TASK GOAL:
Line by line, please look for the word "info" in the following records, then copy each line you find it in.

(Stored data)
------------
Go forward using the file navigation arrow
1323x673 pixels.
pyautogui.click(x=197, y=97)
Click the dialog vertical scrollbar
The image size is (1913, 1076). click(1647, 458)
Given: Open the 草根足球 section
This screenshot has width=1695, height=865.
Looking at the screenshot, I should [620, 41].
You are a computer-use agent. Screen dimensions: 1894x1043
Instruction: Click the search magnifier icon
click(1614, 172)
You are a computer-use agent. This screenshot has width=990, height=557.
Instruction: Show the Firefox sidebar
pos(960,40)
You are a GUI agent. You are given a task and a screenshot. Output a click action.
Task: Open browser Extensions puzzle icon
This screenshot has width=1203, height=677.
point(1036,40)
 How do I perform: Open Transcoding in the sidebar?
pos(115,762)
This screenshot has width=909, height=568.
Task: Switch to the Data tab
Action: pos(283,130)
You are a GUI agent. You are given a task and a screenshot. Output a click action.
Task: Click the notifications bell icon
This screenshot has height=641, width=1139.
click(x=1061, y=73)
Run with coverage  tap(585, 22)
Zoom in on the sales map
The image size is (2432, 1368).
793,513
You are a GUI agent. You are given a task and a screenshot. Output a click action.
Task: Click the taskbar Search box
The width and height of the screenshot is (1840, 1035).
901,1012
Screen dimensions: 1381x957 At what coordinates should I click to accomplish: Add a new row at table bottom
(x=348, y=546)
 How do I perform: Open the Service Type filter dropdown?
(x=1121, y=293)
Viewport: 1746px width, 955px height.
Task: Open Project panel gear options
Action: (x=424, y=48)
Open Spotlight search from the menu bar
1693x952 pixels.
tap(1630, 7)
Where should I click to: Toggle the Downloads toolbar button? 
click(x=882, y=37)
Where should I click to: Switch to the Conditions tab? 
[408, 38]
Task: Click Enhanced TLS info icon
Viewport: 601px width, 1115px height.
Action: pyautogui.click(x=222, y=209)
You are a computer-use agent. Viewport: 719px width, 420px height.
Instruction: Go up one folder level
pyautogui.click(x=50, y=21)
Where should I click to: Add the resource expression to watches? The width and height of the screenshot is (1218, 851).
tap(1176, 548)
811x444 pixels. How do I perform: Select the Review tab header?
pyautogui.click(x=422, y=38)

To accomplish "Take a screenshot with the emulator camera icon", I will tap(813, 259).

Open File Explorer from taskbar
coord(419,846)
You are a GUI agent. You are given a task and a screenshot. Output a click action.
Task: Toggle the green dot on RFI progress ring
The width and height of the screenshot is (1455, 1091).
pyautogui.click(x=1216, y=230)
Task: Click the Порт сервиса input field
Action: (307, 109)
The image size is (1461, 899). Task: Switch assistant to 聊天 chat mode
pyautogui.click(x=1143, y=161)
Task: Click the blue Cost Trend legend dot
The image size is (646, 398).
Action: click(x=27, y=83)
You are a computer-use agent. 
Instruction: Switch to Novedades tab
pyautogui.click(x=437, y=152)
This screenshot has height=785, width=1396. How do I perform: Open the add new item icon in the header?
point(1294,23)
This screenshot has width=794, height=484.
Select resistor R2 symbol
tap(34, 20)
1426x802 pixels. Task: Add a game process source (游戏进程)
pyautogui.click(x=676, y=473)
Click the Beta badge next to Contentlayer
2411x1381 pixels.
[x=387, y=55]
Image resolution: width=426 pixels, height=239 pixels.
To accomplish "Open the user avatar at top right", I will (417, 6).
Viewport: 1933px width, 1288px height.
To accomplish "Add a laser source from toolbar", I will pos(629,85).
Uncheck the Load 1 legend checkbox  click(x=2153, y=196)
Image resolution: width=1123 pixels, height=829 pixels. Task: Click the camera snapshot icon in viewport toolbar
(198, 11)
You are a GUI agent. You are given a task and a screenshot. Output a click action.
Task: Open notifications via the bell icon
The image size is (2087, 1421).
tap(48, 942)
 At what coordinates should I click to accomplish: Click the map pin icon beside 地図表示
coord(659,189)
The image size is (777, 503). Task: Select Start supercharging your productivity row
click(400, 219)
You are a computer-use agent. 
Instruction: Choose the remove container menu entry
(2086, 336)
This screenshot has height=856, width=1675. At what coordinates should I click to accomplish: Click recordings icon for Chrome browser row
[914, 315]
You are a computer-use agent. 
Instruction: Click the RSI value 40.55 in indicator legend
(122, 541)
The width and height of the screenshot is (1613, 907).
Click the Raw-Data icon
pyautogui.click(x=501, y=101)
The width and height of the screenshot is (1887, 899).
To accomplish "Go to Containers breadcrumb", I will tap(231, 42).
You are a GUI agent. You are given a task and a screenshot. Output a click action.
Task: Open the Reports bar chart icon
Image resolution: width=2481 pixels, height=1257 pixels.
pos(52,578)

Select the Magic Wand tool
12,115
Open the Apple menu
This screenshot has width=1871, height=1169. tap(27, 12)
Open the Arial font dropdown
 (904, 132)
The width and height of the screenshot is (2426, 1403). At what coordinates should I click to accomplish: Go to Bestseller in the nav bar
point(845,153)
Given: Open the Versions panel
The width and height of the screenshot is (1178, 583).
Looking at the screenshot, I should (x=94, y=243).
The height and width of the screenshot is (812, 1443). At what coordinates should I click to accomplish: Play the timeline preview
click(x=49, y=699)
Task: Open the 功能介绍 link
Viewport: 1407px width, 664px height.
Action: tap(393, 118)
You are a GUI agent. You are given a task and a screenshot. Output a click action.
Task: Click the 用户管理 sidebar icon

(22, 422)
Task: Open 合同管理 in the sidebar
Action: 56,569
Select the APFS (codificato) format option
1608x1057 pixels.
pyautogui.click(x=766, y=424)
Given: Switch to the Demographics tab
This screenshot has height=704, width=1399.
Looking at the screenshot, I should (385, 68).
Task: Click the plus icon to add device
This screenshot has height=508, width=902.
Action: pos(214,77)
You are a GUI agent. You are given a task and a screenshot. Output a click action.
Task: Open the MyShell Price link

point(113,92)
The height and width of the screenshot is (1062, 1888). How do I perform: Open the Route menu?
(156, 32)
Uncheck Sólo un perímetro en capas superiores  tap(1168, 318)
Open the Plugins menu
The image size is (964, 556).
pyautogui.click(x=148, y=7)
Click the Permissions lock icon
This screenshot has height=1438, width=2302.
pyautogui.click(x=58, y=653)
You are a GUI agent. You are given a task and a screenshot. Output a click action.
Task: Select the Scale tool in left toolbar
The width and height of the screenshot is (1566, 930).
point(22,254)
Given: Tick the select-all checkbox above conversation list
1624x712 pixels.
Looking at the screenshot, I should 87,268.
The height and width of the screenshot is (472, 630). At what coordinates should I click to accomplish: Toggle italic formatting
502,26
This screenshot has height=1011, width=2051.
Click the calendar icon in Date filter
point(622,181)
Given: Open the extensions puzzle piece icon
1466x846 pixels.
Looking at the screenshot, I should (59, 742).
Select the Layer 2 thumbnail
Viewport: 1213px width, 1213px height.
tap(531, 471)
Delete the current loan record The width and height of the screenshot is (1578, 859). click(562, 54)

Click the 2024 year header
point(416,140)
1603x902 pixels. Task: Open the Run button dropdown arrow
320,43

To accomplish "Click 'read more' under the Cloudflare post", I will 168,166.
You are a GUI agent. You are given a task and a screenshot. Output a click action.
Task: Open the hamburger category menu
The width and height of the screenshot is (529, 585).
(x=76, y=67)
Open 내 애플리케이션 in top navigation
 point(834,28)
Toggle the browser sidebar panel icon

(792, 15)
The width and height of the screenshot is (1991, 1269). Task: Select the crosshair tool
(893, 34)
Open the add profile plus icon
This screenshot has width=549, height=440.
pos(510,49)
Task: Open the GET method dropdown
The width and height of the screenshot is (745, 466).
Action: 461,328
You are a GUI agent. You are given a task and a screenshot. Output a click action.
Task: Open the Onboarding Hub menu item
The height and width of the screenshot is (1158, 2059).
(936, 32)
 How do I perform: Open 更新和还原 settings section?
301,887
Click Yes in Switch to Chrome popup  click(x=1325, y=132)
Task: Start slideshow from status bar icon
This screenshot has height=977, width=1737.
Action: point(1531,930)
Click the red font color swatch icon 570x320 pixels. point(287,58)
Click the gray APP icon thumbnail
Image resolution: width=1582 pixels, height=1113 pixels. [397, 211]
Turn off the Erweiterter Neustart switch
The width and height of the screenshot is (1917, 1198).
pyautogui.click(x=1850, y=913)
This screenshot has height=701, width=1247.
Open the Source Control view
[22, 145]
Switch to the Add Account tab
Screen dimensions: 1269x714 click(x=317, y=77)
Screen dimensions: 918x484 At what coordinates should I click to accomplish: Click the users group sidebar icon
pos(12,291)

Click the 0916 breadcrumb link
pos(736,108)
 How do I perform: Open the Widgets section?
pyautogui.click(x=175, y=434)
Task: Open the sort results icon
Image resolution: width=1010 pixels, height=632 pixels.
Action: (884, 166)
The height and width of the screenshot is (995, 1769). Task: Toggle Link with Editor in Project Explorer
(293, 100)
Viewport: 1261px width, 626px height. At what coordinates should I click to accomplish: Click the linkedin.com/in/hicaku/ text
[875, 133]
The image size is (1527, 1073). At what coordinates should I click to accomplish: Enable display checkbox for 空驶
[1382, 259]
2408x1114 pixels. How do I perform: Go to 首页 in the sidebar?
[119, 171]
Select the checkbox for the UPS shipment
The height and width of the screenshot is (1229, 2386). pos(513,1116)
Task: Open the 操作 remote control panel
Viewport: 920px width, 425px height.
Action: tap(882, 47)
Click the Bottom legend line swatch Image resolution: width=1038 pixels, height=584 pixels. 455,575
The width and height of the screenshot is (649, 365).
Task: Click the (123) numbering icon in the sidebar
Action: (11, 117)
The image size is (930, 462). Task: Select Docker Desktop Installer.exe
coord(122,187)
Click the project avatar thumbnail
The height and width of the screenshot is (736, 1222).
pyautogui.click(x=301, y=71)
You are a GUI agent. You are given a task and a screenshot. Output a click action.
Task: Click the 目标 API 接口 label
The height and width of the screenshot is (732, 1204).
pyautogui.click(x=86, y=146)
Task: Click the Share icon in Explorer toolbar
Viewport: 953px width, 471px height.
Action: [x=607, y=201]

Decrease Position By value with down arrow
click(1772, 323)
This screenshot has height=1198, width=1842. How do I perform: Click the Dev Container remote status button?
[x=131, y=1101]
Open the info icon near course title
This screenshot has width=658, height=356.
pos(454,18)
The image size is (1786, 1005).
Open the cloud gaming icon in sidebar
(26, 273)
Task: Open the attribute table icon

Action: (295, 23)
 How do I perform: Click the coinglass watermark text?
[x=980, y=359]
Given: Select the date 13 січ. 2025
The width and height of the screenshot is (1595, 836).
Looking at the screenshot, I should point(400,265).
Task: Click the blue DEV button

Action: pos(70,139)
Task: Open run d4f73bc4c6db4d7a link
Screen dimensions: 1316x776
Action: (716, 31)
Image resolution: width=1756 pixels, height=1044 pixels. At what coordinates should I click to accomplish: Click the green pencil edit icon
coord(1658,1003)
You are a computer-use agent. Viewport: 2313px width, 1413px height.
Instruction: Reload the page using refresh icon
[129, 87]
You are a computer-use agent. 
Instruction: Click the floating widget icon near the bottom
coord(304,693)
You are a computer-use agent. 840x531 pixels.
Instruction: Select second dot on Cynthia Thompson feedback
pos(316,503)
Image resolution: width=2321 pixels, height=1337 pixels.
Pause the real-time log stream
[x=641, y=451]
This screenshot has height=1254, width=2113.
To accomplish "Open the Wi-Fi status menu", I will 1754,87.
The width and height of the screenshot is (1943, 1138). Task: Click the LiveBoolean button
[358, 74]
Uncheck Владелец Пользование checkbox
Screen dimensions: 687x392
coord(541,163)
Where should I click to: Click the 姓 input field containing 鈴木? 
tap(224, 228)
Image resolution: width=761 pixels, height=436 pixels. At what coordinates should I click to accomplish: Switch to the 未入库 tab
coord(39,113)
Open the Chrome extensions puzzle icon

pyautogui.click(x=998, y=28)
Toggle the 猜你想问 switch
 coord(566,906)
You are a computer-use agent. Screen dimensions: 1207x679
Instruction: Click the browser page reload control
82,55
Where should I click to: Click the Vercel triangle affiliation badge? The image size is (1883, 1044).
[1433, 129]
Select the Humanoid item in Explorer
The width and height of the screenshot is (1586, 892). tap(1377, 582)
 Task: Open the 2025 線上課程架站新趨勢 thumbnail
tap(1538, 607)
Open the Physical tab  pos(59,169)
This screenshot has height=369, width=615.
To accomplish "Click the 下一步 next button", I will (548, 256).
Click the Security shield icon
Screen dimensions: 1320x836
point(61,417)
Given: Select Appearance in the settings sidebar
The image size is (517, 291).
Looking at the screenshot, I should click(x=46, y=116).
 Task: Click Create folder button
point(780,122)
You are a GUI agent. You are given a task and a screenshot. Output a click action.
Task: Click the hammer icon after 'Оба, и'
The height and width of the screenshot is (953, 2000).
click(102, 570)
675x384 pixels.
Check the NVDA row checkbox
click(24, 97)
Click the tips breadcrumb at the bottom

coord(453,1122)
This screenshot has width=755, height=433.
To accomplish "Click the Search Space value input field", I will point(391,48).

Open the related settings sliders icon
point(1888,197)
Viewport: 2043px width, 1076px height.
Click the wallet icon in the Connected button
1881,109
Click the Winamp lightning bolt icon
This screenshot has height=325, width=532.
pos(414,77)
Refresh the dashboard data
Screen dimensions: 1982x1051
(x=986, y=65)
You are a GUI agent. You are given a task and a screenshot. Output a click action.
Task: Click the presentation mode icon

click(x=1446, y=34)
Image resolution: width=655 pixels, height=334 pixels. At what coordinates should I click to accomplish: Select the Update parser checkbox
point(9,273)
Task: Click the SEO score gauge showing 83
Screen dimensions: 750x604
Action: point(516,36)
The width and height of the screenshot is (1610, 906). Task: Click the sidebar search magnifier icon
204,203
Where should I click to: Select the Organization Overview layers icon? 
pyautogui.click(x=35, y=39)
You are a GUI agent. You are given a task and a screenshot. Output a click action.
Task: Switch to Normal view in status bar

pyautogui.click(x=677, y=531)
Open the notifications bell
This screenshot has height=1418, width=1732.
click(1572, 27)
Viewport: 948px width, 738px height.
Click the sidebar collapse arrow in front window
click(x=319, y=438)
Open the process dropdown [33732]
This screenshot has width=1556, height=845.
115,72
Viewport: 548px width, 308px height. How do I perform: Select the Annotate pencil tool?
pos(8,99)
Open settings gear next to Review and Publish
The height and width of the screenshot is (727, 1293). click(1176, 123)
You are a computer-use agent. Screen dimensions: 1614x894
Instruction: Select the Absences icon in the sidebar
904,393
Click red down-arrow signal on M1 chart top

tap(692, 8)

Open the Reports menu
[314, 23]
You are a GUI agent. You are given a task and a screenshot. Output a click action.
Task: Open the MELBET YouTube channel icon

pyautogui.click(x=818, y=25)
------------
REPLY TO THE TASK:
Task: Click Enhanced TLS info icon
Open the info icon near course title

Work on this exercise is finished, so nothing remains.